A third approach is to
extract the data as needed by the target system, eventually as a mix between master
and transaction data, fact which could easily lead to data redundancy with different
timeliness and all the consequences resulting from this. This approach is usually
met in solutions which require fast data availability in the detriment of design.
Unfortunately, there can
be design constraints or choice considerations that could lead to a mix between
these approaches. If the impact caused by the mix between the first two approaches
is minimal, the third approach can cause more challenges, though it might be a small
price to pay as long the considered data are disconnected from other data.
To reduce the redundancy
of data, it’s recommended to consider as goal creating a unique source of facts,
which can be obtained by minimizing as much as possible the overlaps between tables,
respectively entities.

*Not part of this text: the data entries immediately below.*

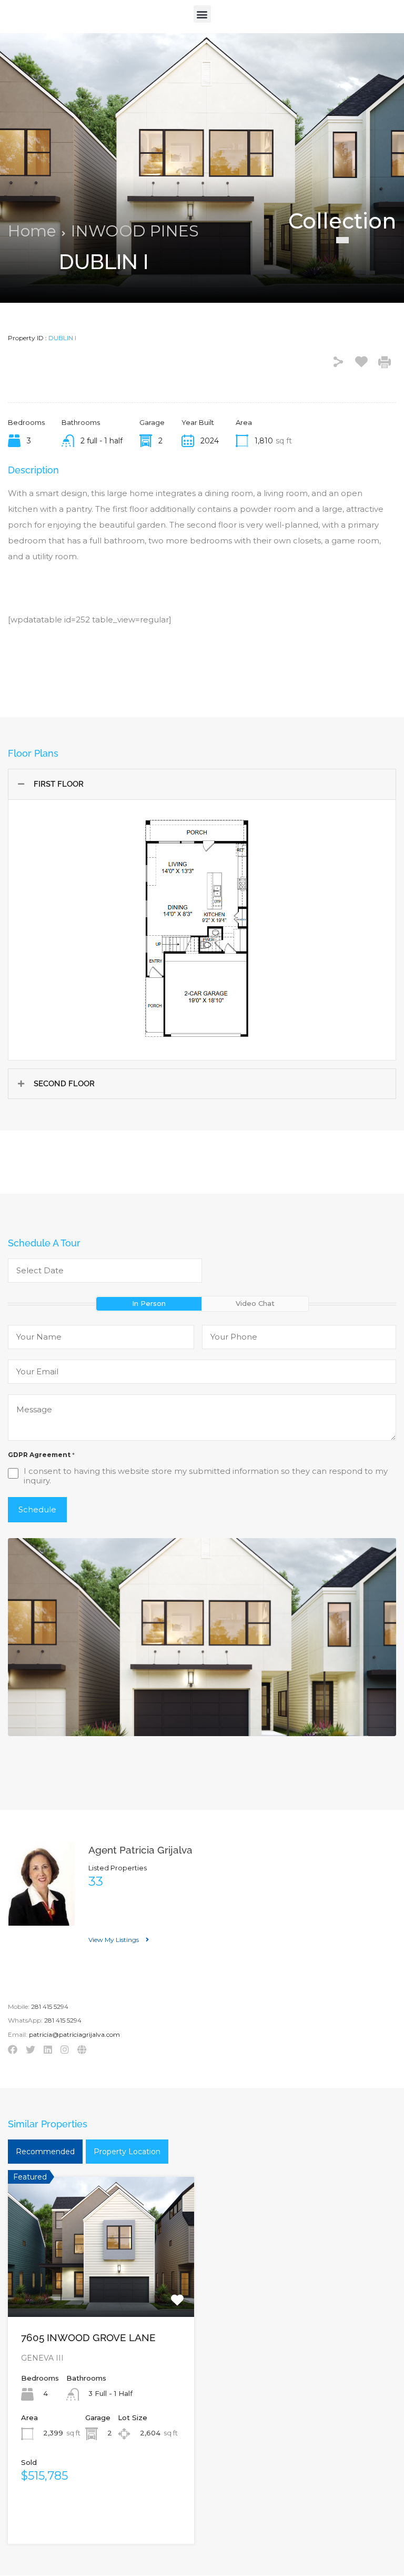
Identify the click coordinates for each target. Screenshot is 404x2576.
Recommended (45, 2151)
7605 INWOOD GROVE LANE (88, 2337)
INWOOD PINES (135, 231)
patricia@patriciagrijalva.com (74, 2034)
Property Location (127, 2151)
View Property (101, 2288)
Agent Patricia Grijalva (140, 1850)
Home (32, 231)
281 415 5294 (49, 2006)
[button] (202, 14)
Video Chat (255, 1303)
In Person (149, 1303)
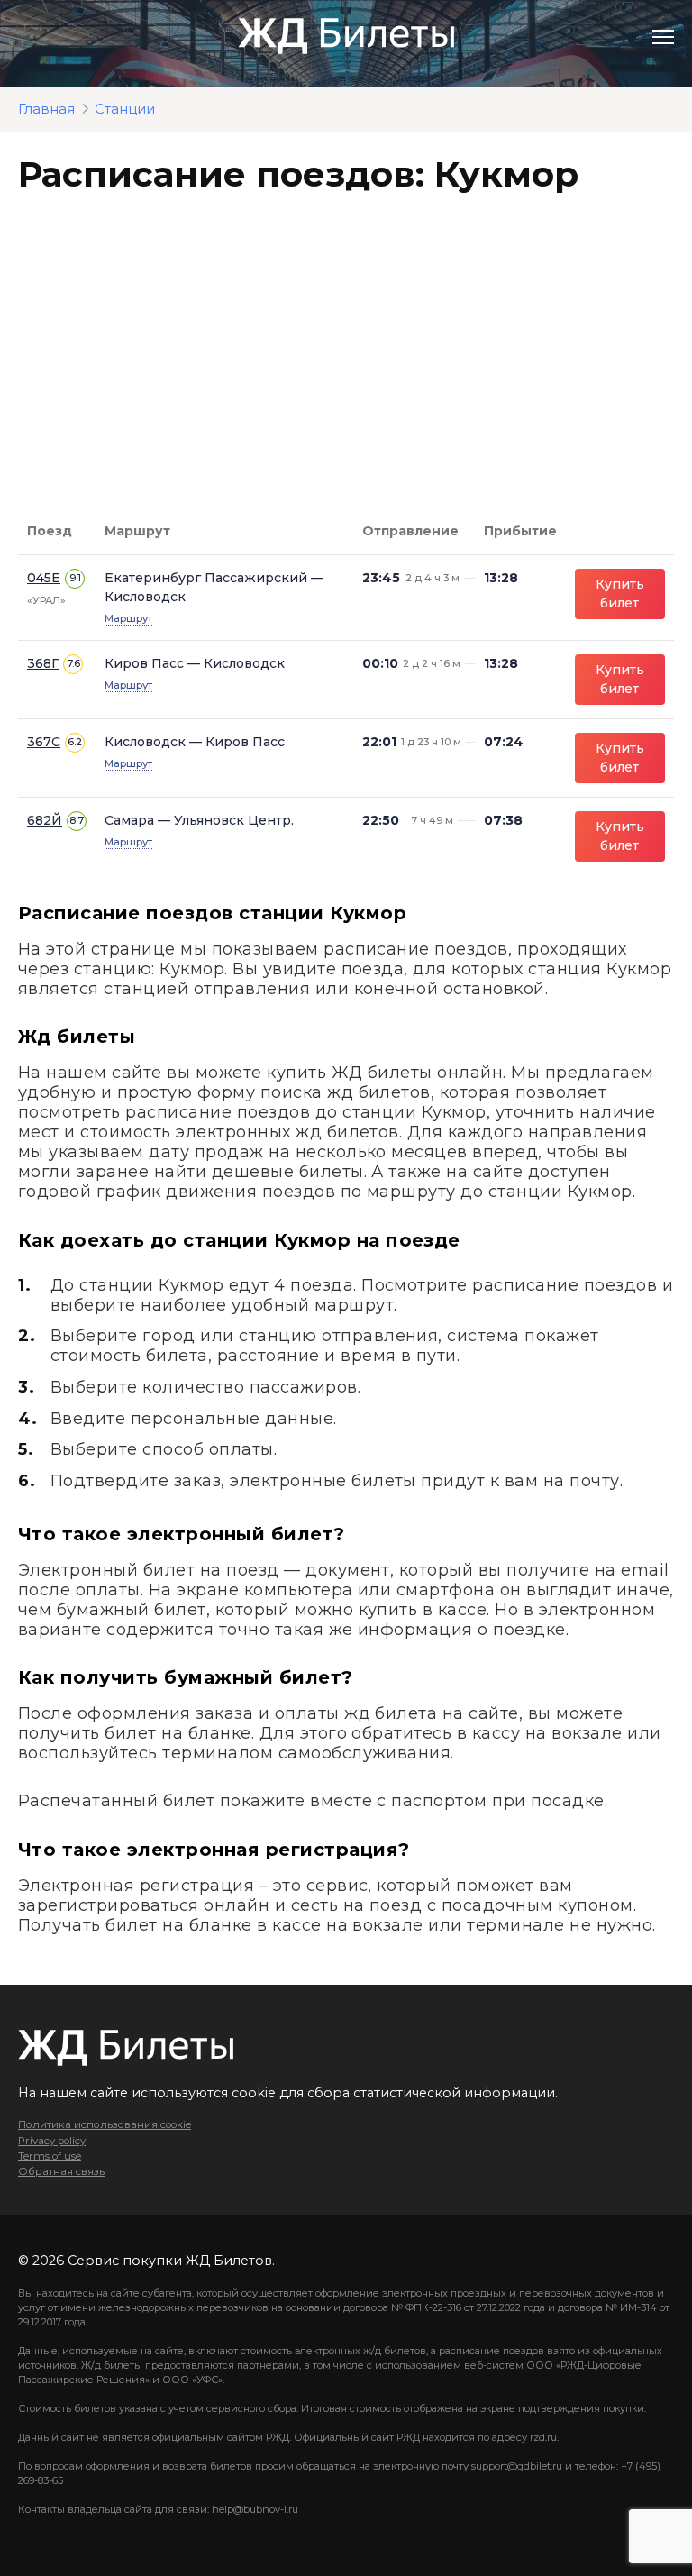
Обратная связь (61, 2171)
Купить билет (620, 593)
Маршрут (128, 618)
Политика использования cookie (104, 2124)
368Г (43, 663)
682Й (44, 820)
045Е (43, 578)
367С (43, 742)
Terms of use (49, 2156)
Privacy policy (52, 2140)
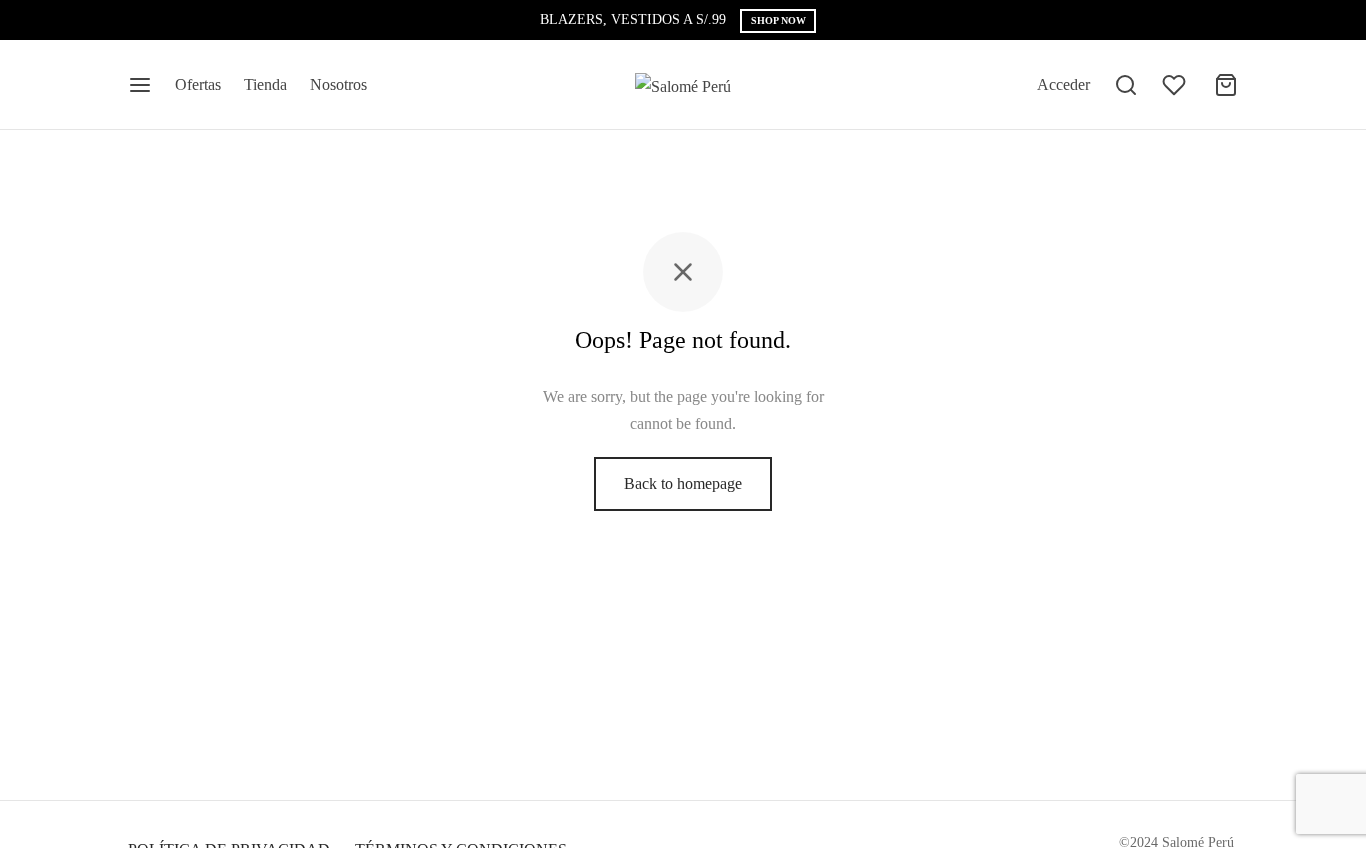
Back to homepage (683, 483)
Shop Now (778, 20)
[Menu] (140, 85)
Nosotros (338, 84)
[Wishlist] (1176, 85)
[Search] (1126, 85)
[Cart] (1226, 85)
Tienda (265, 84)
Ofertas (198, 84)
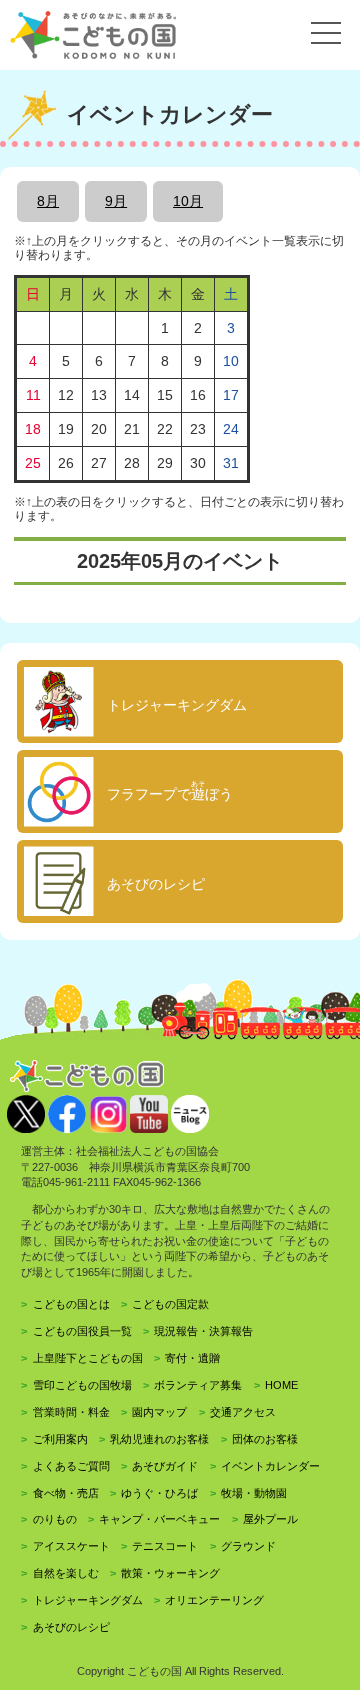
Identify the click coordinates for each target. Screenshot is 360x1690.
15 (165, 395)
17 (231, 395)
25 (33, 463)
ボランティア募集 (198, 1385)
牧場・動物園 (254, 1493)
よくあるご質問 (71, 1466)
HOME (281, 1385)
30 (198, 463)
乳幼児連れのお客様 (159, 1439)
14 (132, 395)
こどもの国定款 (170, 1304)
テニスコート (165, 1546)
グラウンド (248, 1546)
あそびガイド (165, 1466)
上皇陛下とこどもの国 (88, 1358)
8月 (48, 201)
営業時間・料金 (71, 1412)
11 (33, 395)
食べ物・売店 (66, 1493)
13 (99, 395)
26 (66, 463)
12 (66, 395)
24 (231, 429)
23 (198, 429)
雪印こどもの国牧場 (82, 1385)
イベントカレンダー (270, 1466)
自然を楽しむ (66, 1573)
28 (132, 463)
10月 (188, 201)
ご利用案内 (60, 1439)
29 (165, 463)
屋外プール (270, 1519)
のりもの (55, 1519)
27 (99, 463)
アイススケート (71, 1546)
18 (33, 429)
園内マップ (159, 1412)
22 (165, 429)
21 (132, 429)
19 (66, 429)
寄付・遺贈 (192, 1358)
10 (231, 361)
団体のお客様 (265, 1439)
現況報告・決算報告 (203, 1331)
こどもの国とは (71, 1304)
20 (99, 429)
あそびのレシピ (71, 1627)
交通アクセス (243, 1412)
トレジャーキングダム (88, 1600)
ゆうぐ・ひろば (159, 1493)
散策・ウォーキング (170, 1573)
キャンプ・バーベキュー (159, 1519)
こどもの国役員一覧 (82, 1331)
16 (198, 395)
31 (231, 463)
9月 (116, 201)
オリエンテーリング (214, 1600)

Ideally there should be no overlaps. On the other sides the
overlaps can be acceptable when the same data are available in more systems and
the solution requires all the data to be available.
If the above approaches
consider the vertical partitioning of the data, there can be also horizontal partitioning
needs especially when a subset of the data is needed or when is needed to partition
the data based on a set of values. In addition, one might be forced to include also
transformation rules directly into the extraction logic, for example to handle conversion
issues or minimize certain design overhead early in the process. In practice it
makes sense to link such choices to business rules and document them accordingly.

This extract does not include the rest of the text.